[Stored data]

[Start of Attachment]

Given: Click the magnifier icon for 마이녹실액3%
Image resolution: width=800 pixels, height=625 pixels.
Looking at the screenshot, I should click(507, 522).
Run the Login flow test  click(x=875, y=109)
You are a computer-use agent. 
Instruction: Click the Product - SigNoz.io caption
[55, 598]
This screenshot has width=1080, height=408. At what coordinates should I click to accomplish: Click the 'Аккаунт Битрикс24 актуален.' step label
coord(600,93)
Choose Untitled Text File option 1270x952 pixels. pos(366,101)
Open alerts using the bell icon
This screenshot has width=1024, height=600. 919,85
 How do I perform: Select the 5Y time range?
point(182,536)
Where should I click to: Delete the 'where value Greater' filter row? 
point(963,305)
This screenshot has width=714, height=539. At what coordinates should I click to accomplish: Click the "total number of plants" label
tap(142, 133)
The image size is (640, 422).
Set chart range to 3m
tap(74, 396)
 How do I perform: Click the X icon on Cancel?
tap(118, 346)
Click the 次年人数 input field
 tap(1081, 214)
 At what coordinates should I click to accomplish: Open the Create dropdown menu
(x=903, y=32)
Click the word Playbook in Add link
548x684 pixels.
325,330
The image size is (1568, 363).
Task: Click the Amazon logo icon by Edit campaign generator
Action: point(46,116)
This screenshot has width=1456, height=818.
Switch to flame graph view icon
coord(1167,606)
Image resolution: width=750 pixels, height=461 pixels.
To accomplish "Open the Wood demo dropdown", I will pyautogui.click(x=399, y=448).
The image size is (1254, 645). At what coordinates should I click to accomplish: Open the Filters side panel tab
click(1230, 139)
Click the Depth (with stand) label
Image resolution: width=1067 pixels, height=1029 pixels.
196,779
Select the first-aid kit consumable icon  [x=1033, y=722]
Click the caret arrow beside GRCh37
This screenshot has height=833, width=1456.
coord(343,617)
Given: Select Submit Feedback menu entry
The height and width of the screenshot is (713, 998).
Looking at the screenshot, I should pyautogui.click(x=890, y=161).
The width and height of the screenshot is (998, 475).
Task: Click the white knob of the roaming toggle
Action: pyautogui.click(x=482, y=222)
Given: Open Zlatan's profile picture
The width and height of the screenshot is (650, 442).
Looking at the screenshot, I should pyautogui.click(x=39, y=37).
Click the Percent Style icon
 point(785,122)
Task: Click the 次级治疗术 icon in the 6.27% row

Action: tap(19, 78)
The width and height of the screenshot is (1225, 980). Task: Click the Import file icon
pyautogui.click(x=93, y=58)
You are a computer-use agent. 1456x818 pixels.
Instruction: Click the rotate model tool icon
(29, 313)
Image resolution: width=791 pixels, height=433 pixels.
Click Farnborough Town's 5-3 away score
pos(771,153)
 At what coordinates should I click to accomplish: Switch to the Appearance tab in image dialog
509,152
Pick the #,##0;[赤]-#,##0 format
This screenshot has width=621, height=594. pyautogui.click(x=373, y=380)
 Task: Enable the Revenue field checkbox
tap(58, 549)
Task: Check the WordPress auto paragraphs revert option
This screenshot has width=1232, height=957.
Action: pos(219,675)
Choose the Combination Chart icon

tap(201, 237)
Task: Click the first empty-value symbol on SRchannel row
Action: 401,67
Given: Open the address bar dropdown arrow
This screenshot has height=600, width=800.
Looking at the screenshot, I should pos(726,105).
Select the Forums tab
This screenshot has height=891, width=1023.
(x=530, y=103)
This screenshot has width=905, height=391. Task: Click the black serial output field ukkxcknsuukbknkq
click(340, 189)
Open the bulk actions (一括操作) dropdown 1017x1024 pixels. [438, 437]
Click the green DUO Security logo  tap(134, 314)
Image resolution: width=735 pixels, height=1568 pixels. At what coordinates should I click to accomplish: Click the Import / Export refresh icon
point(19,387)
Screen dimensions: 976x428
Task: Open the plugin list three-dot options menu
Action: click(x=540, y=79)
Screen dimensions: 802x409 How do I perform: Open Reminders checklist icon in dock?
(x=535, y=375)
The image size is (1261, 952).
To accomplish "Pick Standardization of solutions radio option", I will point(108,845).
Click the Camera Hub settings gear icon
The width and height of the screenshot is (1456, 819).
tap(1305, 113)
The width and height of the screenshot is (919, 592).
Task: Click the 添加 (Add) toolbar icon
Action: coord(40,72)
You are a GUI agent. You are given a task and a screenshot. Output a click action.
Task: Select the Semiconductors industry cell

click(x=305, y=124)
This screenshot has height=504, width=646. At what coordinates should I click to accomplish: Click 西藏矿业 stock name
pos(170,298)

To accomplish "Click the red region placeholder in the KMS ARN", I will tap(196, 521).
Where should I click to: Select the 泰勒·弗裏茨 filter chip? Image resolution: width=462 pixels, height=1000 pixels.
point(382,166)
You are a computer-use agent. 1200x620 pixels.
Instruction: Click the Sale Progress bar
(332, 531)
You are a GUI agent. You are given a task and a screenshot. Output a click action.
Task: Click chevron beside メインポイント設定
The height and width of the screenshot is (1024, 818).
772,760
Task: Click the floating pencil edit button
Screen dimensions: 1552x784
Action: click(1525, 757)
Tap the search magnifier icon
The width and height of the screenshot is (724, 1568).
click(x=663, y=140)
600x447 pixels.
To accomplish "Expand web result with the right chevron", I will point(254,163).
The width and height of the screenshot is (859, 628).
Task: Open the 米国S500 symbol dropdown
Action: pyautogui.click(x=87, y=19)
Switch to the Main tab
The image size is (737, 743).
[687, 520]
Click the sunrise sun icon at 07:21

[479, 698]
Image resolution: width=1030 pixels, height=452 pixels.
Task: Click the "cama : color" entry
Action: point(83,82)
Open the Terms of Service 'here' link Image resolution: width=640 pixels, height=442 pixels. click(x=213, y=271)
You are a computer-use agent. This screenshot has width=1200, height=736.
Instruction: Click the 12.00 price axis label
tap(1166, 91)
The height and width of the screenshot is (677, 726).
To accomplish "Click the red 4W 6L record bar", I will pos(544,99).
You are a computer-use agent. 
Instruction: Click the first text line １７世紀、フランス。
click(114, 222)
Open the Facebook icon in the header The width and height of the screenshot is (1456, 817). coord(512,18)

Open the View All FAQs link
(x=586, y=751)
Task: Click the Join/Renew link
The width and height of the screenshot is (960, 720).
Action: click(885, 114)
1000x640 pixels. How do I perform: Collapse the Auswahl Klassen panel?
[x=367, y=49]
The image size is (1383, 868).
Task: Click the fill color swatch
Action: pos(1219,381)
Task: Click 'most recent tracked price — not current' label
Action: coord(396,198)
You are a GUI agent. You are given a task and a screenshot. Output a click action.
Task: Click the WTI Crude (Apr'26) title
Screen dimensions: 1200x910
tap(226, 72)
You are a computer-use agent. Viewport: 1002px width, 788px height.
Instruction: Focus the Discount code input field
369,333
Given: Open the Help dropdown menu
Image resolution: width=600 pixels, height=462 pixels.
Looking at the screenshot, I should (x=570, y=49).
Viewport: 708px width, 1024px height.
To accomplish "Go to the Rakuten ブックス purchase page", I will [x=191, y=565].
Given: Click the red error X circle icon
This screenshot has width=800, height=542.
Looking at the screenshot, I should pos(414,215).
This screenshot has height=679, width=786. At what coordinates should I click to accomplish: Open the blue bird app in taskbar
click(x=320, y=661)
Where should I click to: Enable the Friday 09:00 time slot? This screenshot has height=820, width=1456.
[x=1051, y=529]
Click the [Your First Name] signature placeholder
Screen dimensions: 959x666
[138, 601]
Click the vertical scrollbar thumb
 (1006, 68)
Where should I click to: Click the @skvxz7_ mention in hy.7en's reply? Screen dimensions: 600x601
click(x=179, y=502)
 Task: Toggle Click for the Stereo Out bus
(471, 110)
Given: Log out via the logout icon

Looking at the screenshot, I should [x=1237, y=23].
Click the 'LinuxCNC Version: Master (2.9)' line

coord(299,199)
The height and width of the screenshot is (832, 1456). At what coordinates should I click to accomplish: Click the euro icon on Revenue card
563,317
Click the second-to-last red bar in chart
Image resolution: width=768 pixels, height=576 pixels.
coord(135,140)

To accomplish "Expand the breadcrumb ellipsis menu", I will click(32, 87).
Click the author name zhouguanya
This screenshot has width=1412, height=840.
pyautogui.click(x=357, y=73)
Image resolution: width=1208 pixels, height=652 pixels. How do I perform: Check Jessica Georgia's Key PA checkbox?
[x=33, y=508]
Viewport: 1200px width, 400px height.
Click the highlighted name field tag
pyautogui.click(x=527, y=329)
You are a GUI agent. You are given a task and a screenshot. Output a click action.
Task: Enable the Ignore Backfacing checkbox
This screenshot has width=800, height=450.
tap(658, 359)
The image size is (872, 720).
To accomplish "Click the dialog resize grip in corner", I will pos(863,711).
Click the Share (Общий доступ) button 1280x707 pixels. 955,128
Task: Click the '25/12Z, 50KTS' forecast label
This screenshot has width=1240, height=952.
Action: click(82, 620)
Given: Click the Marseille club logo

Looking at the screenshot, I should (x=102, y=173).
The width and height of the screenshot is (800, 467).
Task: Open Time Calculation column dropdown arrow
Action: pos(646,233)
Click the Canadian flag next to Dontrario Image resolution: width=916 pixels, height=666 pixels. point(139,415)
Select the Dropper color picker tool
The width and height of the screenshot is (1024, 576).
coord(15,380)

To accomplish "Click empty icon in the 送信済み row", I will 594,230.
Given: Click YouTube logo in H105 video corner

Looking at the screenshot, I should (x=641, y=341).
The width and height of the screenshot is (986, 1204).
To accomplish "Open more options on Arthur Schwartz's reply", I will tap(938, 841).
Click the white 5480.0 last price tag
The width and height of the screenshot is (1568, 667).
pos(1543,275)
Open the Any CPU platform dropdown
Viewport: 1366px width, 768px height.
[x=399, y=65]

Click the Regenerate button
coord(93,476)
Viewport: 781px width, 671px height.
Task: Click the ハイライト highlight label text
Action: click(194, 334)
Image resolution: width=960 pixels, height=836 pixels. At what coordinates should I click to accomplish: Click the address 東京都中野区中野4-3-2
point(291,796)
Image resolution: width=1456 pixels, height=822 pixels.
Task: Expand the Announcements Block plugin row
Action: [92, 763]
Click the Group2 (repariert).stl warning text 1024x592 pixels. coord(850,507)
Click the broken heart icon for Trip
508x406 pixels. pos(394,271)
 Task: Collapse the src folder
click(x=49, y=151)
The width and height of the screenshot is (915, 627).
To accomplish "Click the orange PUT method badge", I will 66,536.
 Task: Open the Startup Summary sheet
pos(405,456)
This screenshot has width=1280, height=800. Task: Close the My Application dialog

[End of Attachment]

• _Your objective_
Look through the entries above and copy each line that has "computer" in it.

• _Answer below_
You are a computer-use agent. 
You are a computer-use agent. 1456x818 pixels.
You are a computer-use agent. 1200x620 pixels.
You are a computer-use agent. This screenshot has width=1200, height=736.
You are a computer-use agent. 
You are a computer-use agent. Viewport: 1002px width, 788px height.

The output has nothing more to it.